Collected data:

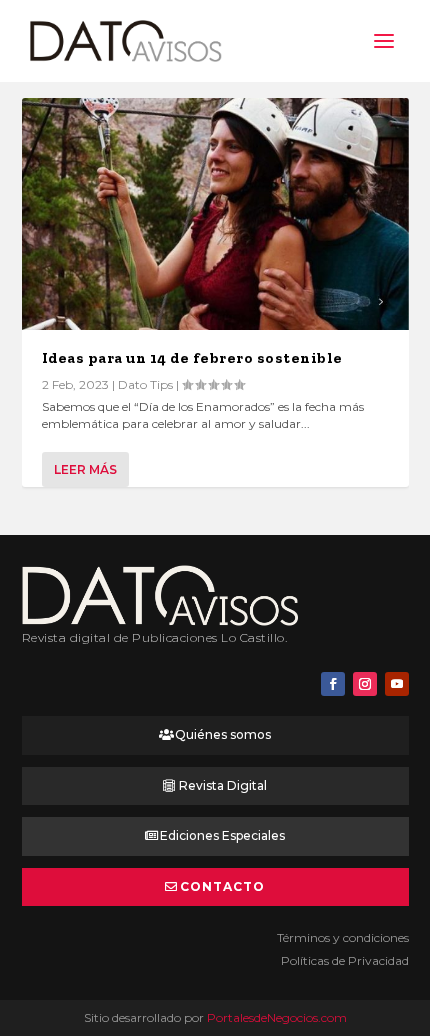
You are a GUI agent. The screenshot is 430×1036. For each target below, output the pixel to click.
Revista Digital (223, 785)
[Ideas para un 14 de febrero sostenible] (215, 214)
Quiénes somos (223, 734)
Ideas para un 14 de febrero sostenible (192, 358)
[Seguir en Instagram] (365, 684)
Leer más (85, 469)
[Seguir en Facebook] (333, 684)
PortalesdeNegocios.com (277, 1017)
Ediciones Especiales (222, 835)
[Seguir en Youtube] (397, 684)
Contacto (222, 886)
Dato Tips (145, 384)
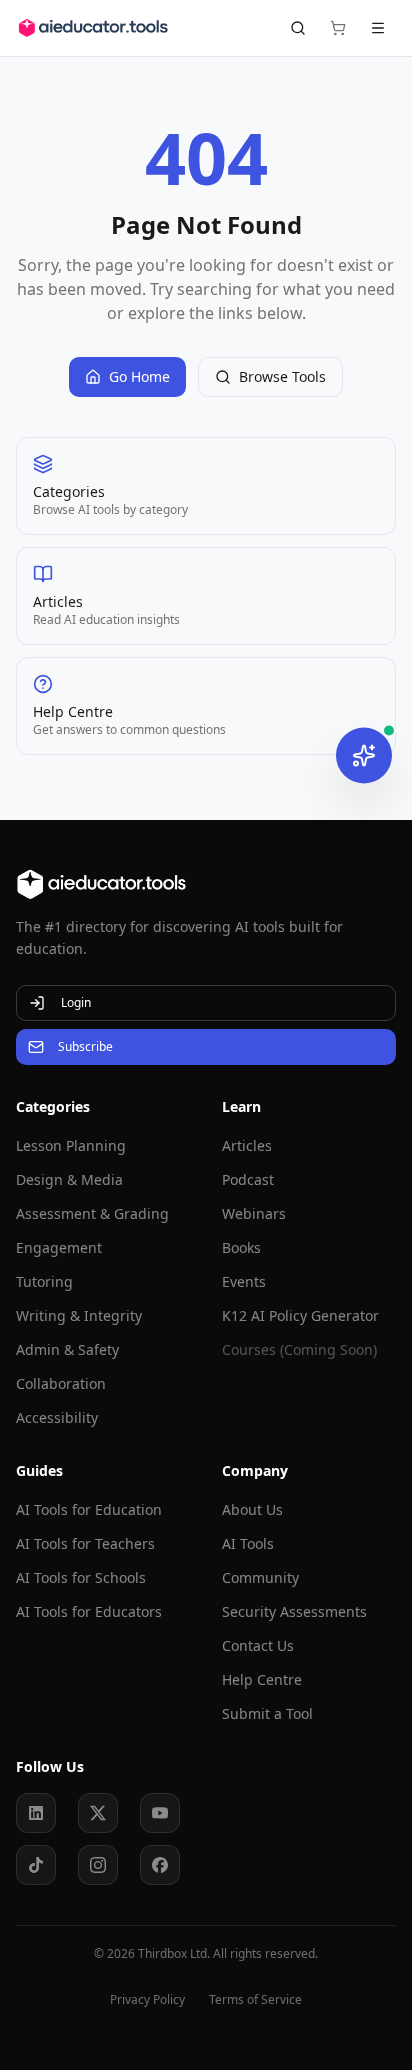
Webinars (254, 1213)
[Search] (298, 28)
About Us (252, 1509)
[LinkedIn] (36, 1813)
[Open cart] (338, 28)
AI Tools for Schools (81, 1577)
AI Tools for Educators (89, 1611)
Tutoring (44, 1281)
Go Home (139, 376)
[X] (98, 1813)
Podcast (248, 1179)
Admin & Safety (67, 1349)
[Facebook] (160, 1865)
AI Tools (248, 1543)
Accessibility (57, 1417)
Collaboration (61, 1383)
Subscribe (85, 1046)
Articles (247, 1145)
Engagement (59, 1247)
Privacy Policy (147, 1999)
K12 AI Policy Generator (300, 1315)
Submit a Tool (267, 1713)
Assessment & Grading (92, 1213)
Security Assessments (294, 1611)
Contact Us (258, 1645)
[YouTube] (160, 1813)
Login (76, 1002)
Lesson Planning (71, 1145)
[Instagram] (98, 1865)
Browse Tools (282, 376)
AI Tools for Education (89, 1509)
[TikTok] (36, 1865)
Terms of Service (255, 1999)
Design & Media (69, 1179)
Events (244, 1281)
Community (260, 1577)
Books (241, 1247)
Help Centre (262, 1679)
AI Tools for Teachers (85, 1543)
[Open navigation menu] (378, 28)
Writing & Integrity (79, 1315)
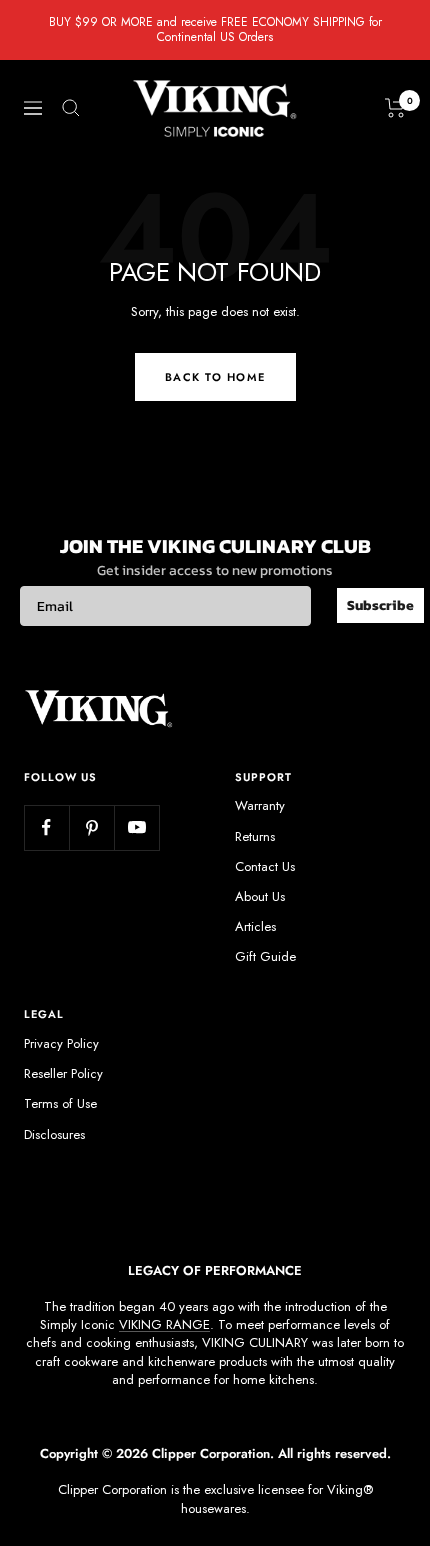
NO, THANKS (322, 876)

▶ DESCRIPTION OF THE TASK
From the line with "Quiénes somos (223, 734)" up to and including the line with "Privacy Policy (147, 1999)" above, retype every line exactly and nothing more; leave out the pictures.

▶ OUTPUT FOR THIS EXERCISE
Quiénes somos (223, 734)
Ideas para un 14 de febrero sostenible (192, 358)
[Seguir en Instagram] (365, 684)
Leer más (85, 469)
[Seguir en Facebook] (333, 684)
PortalesdeNegocios.com (277, 1017)
Ediciones Especiales (222, 835)
[Seguir en Youtube] (397, 684)
Contacto (222, 886)
Dato Tips (145, 384)
Webinars (254, 1213)
[Search] (298, 28)
About Us (252, 1509)
[LinkedIn] (36, 1813)
[Open cart] (338, 28)
AI Tools for Schools (81, 1577)
AI Tools for Educators (89, 1611)
Tutoring (44, 1281)
Go Home (139, 376)
[X] (98, 1813)
Podcast (248, 1179)
Admin & Safety (67, 1349)
[Facebook] (160, 1865)
AI Tools (248, 1543)
Accessibility (57, 1417)
Collaboration (61, 1383)
Subscribe (85, 1046)
Articles (247, 1145)
Engagement (59, 1247)
Privacy Policy (147, 1999)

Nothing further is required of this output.